In the entries below, find each line bearing the string "agent" and copy it.
■ ■ ■ ■ ■
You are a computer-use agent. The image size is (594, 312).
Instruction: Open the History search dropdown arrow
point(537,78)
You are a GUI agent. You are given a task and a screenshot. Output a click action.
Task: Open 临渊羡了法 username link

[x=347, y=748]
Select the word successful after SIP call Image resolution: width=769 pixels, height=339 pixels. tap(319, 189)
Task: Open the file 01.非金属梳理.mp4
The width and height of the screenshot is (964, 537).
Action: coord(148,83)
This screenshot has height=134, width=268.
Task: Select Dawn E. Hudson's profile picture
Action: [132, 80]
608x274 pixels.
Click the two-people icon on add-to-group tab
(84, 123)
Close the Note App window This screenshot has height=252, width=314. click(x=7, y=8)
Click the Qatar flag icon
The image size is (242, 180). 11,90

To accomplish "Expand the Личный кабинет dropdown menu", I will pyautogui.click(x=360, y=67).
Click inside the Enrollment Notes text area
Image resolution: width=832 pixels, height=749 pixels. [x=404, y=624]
■ ■ ■ ■ ■
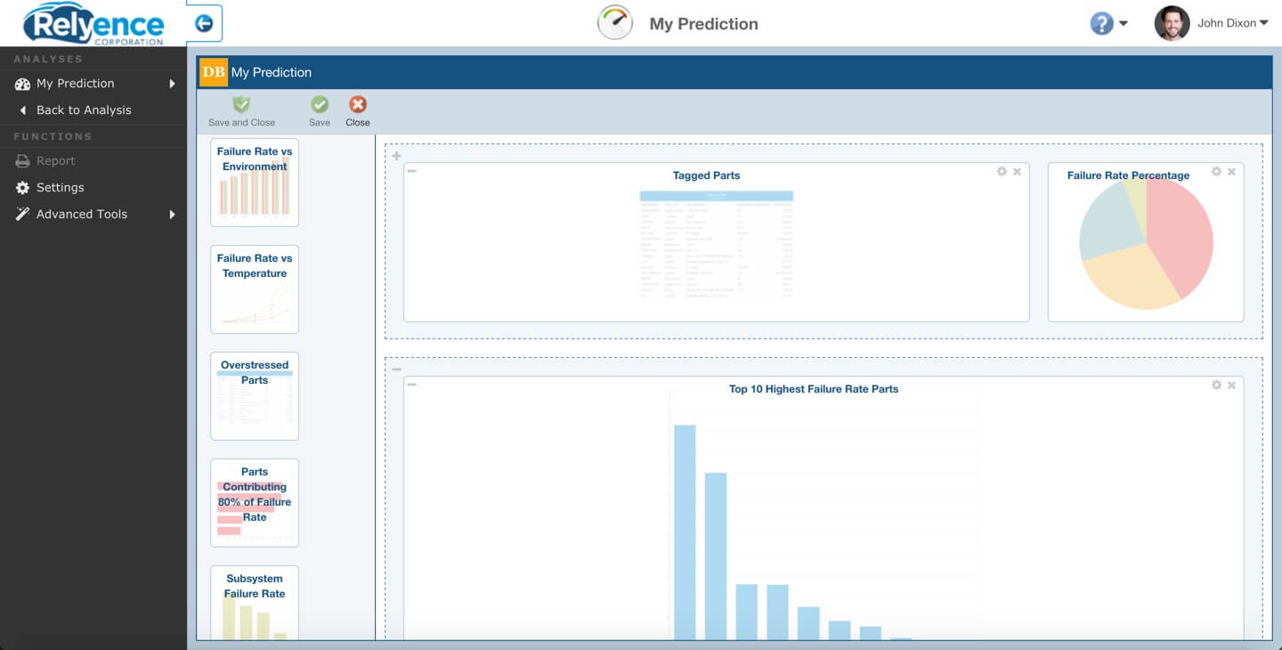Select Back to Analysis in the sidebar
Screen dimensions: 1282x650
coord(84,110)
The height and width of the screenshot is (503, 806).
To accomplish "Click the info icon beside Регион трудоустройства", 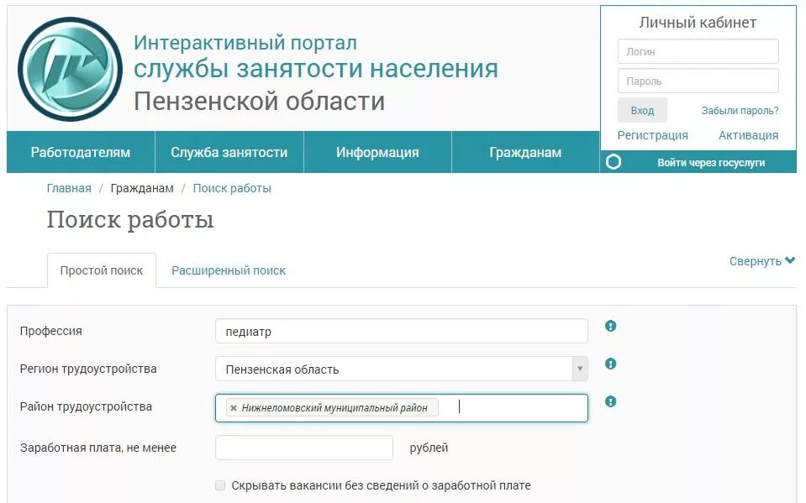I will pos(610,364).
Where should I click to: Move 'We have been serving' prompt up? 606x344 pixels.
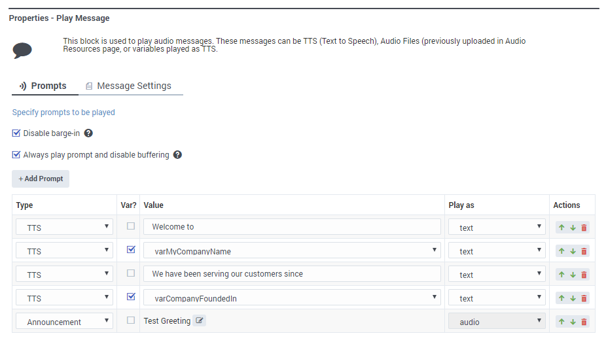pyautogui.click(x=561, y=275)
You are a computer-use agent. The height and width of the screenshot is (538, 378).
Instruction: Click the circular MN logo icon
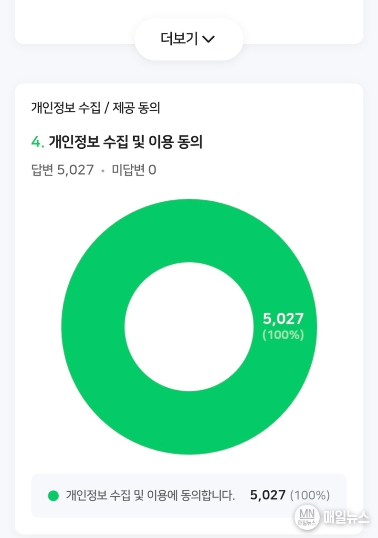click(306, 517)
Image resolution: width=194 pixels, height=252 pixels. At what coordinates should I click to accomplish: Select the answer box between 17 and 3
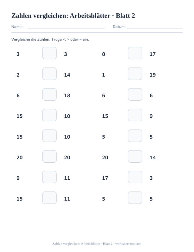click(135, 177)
■ ■ ■ ■ ■
FINISHED TASK:
You are a computer-use agent. The image size is (594, 312).
You are a GUI agent. You are given a task and a screenshot. Output a click action.
You are a computer-use agent. The height and width of the screenshot is (538, 378).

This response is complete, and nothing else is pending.